Os clubes de jazz de New York são mesmo os melhores do mundo. Para mim o Village Vanguard e o Birdland são fantásticos. Aliás, tive o privilégio de ainda ver em ação grandes nomes do jazz, a maioria deles hoje desaparecidos, infelizmente. E não foi só em New York e outras cidades americanas. No primeiro festival de jazz realizado em São Paulo, em 1978, recebemos a visita e participação da nata do jazz naquela época. O festival aconteceu no Anhembi, em São Paulo.

Pudemos ouvir, ao vivo, Dizzy Gillespie, Zoot Simms, Benny Carter, Ray Brown, Chick Corea, Ahmad Jamal, Jimmy Rowles, Milt Jackson, Roy Eldridge e tantos outros. A nata do jazz viera a São Paulo e estava ao nosso alcance. Grandes nomes da música norte-americana circulavam pelo Anhembi naquela grande festa do jazz realizada no Brasil.

Mas, ao Roy Hargrove. Creio ter sido em 2001 que o vi, liderando um quarteto, no palco do Village Vanguard. Naquela noite o acaso nos proporcionou inesperado encontro. Estávamos, eu e minha mulher, posicionados para assistir Hargrove quando, ao nosso lado, acomodou-se justamente Barry White. O famoso cantor e músico, extremante gentil, de imediato mandou servir-nos uma dose de whisky. Inesquecível o tratamento carinhoso de Barry à mocinha que nos serviu na ocasião.
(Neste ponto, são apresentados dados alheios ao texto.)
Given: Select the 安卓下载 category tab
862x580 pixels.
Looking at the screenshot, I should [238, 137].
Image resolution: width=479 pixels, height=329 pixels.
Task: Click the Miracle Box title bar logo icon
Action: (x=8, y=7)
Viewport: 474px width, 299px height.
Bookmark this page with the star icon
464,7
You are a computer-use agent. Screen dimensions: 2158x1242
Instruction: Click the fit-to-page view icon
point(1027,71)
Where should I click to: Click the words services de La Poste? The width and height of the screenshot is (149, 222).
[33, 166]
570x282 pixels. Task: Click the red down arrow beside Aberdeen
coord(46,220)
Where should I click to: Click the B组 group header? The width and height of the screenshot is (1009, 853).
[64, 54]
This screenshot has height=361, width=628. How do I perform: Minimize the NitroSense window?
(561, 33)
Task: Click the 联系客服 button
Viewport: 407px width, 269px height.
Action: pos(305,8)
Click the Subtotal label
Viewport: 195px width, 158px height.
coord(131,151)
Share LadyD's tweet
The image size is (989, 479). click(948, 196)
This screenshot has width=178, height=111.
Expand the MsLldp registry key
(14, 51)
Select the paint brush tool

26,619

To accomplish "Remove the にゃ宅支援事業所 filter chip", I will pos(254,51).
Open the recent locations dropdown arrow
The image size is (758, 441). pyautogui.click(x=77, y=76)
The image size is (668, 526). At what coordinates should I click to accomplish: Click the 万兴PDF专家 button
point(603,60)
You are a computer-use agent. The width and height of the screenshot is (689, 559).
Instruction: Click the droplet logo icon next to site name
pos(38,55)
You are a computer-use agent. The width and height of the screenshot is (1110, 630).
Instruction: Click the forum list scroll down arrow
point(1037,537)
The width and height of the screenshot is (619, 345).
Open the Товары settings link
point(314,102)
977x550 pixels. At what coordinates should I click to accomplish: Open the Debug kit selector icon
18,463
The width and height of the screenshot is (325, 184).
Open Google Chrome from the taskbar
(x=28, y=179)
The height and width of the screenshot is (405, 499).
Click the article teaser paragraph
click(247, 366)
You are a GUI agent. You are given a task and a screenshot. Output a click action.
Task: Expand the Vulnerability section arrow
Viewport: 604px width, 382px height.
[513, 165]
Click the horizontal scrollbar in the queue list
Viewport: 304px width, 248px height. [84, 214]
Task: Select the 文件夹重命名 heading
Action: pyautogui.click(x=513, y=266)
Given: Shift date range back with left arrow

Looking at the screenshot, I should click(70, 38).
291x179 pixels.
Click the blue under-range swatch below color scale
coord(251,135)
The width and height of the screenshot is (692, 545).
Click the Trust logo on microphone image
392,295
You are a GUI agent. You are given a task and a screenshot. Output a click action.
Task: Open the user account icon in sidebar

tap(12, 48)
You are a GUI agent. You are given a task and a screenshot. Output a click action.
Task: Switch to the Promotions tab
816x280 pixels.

Extasiada diante da presença do ídolo, ele a recebeu com levas toques de seus dedos nas pontas dos seios dela…

Daquela noite guardo o som puro do trompete de Hargrove. Descoberto por Winston Marsalis, Hargrove destacou-se no mundo do jazz, tendo tocado com grandes nomes desse gênero musical tais como Herbie Hancock e Joshua Redman.

Hargrove faleceu aos 49 anos de idade, vitimado por parada cardíaca após complicações de uma doença renal. Deixa-nos gravações nas quais se mantém vivo o seu talento.